Neural stem cells are increased after loss of β-catenin, but neural progenitors undergo cell death.

Neurons and glia in the central nervous system originate from neural stem and progenitor cells that reside in the ventricular zones. Here we examine the role of β-catenin in neural stem cell (NSC) regulation in mouse embryos lacking β-catenin specifically in the brain germinal zone. An in vitro clonal neurosphere assay was performed in order to ascertain the status of the NSC population. Intact neurospheres did not form from β-catenin-null cells due to a loss of cell adhesion and the number of expanded cells was reduced. Rescue of β-catenin expression restored adhesion and revealed that the number of NSCs increased in the knockout population. Using a clonal colony-forming assay, which confines precursor cells within a solid collagen matrix, we show that the number of NSCs in the hippocampus is unchanged although the β-catenin knockout striatum actually contains a larger proportion of NSCs.
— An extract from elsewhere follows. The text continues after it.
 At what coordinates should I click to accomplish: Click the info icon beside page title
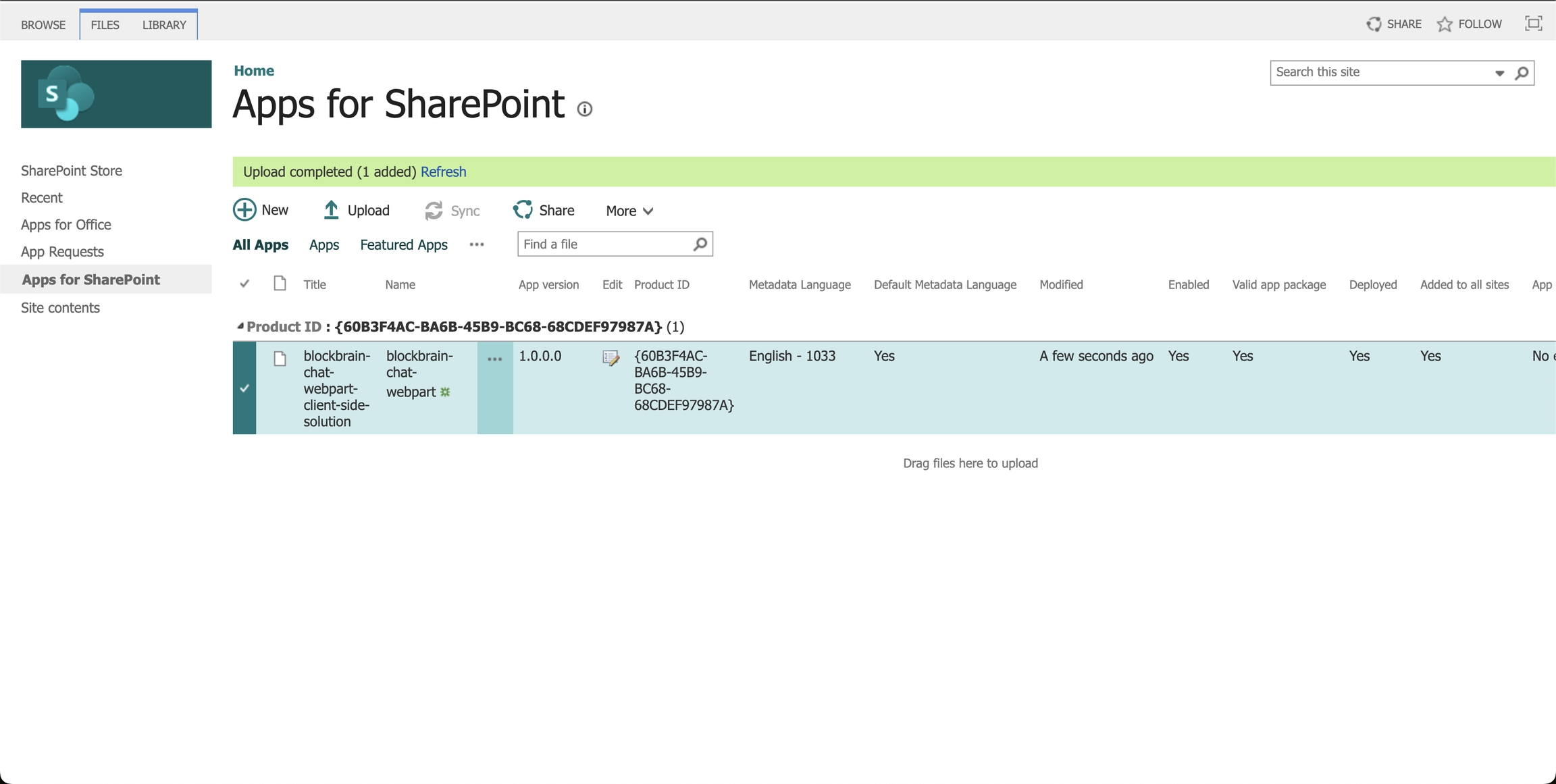pos(585,109)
However, these colonies were smaller than those of control cells, due to increased apoptosis in the progenitor population. Furthermore, β-catenin knockout NSCs also retained multipotentiality as shown by their ability to clonally differentiate into neurons and glia. The effects on neural precursor cells were not due to loss of downstream T-cell factor signaling, as this pathway is not active in vivo in regions of the embryonic brain where NSCs and progenitor cells reside, nor is it active in vitro in NSC colonies. These data reveal that β-catenin is not required for the maintenance or differentiation of NSCs, but is required for the adhesion and survival of neural progenitor cells.